Work instruction | State the number of lines in the records underneath where the word "will" turns up, and say nothing else.

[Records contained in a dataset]
===
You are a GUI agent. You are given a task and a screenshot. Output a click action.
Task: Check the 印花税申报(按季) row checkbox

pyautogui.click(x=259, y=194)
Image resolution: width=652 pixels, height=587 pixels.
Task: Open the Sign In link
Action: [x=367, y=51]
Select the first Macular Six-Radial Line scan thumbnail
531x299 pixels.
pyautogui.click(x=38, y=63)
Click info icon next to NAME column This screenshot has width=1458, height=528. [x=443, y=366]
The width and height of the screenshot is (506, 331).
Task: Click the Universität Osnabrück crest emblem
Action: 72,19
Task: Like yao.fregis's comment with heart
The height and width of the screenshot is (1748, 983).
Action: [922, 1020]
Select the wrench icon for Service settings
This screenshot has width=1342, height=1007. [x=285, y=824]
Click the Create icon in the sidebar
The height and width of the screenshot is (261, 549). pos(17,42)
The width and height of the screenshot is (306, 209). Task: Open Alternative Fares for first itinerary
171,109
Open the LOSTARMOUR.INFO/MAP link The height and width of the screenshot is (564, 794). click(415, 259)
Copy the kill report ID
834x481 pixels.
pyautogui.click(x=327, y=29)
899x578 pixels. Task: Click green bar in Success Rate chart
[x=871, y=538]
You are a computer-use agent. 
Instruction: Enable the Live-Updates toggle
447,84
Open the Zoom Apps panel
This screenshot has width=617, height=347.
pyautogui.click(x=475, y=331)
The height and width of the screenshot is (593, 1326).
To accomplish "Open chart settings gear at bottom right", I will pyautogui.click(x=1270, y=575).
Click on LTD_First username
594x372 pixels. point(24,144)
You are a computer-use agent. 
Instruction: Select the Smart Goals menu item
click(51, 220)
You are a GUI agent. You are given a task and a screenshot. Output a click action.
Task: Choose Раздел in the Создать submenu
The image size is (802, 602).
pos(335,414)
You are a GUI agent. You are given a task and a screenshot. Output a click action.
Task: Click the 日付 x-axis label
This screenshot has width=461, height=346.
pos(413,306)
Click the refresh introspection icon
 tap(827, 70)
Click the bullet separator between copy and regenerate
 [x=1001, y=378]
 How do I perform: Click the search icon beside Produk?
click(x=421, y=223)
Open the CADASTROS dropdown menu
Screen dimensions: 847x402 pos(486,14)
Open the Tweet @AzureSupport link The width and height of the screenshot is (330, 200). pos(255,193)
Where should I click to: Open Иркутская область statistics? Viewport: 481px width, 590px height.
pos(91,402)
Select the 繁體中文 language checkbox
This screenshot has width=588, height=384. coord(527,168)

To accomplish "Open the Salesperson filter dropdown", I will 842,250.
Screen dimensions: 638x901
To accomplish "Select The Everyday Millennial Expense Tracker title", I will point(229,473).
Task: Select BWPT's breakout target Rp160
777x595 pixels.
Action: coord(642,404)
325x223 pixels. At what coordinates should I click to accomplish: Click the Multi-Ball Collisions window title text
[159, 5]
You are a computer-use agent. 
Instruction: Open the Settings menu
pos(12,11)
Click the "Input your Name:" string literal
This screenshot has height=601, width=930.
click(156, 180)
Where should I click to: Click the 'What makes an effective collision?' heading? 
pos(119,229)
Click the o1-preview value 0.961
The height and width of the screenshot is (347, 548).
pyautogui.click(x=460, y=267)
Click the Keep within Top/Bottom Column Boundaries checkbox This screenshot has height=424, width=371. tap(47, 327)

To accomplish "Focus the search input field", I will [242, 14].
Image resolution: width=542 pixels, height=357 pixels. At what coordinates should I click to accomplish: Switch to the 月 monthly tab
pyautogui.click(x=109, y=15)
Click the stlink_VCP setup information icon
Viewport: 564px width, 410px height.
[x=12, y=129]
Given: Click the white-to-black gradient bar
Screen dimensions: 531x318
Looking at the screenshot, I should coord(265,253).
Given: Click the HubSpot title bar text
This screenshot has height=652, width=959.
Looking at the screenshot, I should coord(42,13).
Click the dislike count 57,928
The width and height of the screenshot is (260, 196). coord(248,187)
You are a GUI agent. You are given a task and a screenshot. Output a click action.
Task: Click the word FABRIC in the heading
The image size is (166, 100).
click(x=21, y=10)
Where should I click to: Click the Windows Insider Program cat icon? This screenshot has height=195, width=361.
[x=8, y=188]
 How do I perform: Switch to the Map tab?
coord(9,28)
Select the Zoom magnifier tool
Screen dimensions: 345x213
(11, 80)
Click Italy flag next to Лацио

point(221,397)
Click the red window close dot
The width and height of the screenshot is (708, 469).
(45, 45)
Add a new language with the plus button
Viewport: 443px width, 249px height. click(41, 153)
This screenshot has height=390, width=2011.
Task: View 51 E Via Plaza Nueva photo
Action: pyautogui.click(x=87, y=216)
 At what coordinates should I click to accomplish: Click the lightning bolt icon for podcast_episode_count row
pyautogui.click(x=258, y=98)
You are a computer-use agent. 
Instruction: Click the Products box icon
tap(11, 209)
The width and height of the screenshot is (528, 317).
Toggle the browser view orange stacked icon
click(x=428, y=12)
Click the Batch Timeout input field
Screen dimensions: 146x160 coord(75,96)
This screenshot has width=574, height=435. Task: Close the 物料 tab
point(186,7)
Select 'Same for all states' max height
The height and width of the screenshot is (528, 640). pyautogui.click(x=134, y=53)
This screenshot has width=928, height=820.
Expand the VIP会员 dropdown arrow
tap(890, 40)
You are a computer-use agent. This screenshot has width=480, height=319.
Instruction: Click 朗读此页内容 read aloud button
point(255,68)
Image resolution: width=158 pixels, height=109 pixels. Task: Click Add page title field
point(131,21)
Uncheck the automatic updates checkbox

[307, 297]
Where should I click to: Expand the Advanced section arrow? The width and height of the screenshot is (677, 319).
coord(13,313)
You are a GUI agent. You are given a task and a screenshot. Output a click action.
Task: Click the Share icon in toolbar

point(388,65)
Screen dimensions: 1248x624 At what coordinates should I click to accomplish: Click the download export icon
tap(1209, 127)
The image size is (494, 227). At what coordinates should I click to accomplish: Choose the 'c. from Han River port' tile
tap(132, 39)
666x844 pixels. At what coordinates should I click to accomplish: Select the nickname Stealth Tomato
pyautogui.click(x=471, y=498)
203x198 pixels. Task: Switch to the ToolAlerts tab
===
Written answer | 4